La société craque, les solidarités sont menacées. Les plus riches possèdent toujours plus alors que les plus précaires crèvent physiquement et psychiquement dans nos rues. Et l’on nous parle inclusion et réhabilitation. La proposition de normer tous ces pauvres, ces malades, ces porteurs de handicap rôde. Une vision psychologiquement positive tend à cacher que la condition humaine est faite d’imperfections, de souffrances, de ratés en tout genre et concourt au déni de la maladie et de la mort.
Prise dans ce type de regard, la société peine à organiser les soins psychiques autrement qu’en terme de réhabilitation. Or la définition (médicale)[1] du mot « réhabilitation » : Restauration d’un malade ou d’un handicapé à un mode de vie et d’activité le plus proche possible de la normale est lourde de sens. On peut donc craindre que la reprogrammation la plus proche possible de la normale des malades et des handicapés ne soit pas loin.
Attention ! La réhabilitation psychosociale n’est ni inutile ni foncièrement néfaste. De nombreux professionnels, dont des psychologues, la proposent, j’ai pu mesurer son intérêt quand elle est au service du sujet et qu’elle respecte son désir, au-delà de ses besoins.
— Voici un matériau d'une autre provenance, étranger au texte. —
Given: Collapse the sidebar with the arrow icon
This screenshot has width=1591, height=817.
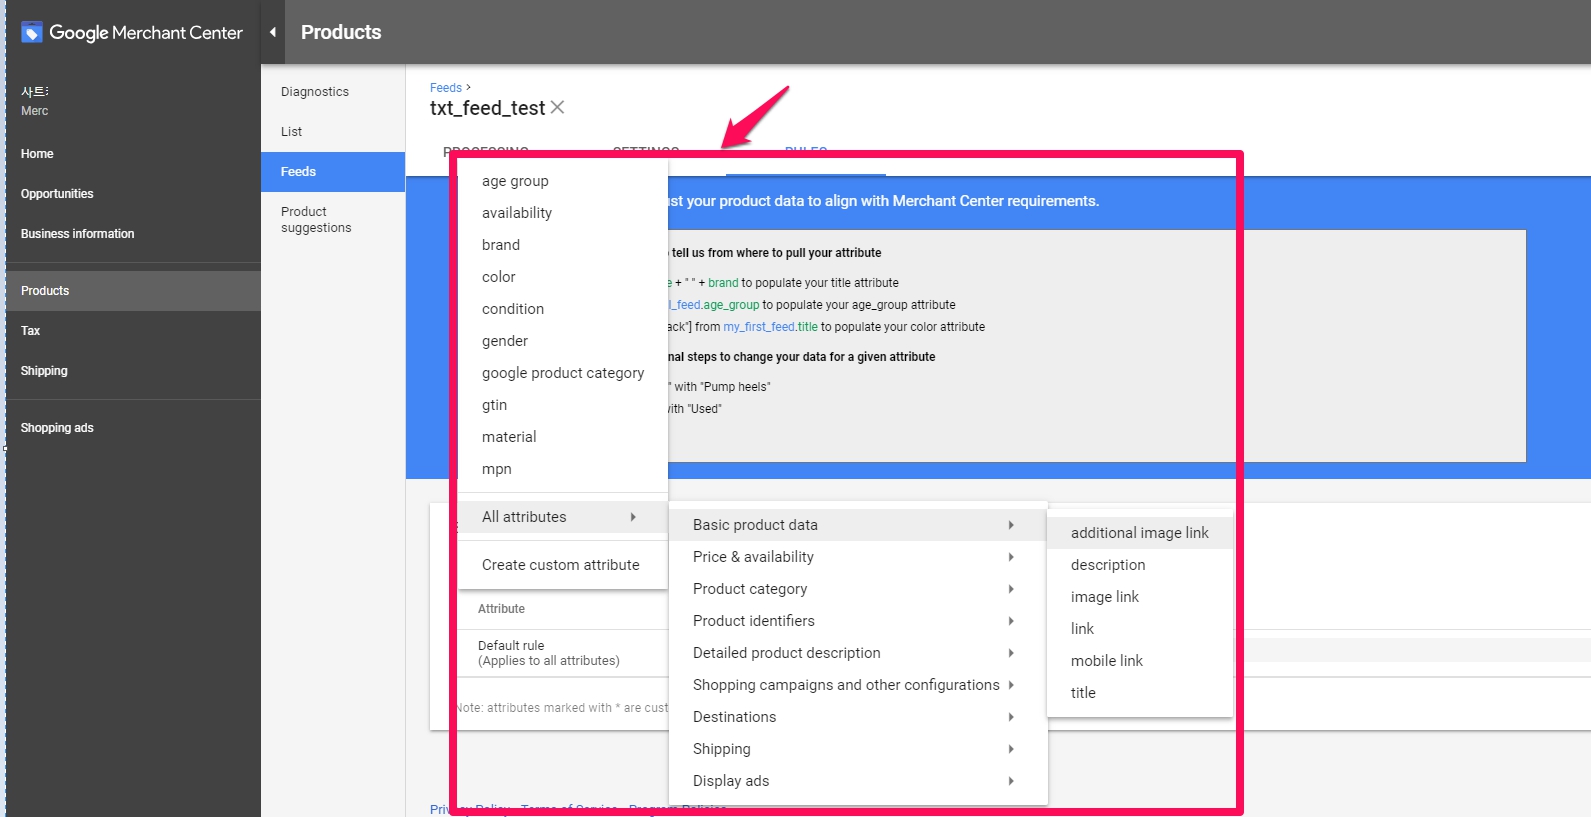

Mais ce qui est grave, c’est le risque que la réhabilitation soit désignée comme la solution, à l’exclusion de quasiment tout autre. Elle est performante pour traiter les obstacles au rétablissement, ce qui est nécessaire, mais elle n’est qu’une des techniques de soin.
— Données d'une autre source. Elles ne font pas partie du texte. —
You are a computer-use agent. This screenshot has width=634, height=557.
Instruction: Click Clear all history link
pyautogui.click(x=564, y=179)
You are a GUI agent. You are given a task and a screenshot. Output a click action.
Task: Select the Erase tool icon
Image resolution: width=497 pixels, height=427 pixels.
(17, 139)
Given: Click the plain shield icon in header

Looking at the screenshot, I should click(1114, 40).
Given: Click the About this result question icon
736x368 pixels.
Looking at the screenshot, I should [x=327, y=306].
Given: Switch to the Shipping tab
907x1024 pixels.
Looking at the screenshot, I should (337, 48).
Les êtres humains ne sont pas des systèmes programmés et la maladie pas un bug à réparer. Un patient peut avoir besoin d’aides pour se remettre des conséquences d’une maladie mais ce serait un leurre de lui laisser croire qu’existe un standard humain auquel tout le monde aurait droit. Le mode de vie et d’activité normale n’est que l’expression d’une moyenne statistique sur une courbe de Gauss.
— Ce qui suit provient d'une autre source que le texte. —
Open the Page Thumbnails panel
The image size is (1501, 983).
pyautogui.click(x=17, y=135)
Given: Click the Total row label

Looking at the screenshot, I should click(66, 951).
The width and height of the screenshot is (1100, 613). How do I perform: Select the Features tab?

Parcours de soins et de réhabilitation ne suffisent pas et nous avons tous besoin également de parole et d’écoute. Philosophie, anthropologie, sociologie et psychologie sont des sciences nécessaires à la compréhension humaine. Les décideurs et particulièrement ceux qui prônent le changement devraient les écouter et prendre en compte leurs études pour que le désespoir ne l’emporte pas dans notre société.
Quand les protocoles remplacent la parole, des employés se suicident sur leur lieu de travail et les gilets jaunes viennent hurler que le bonheur n’est pas une évidence.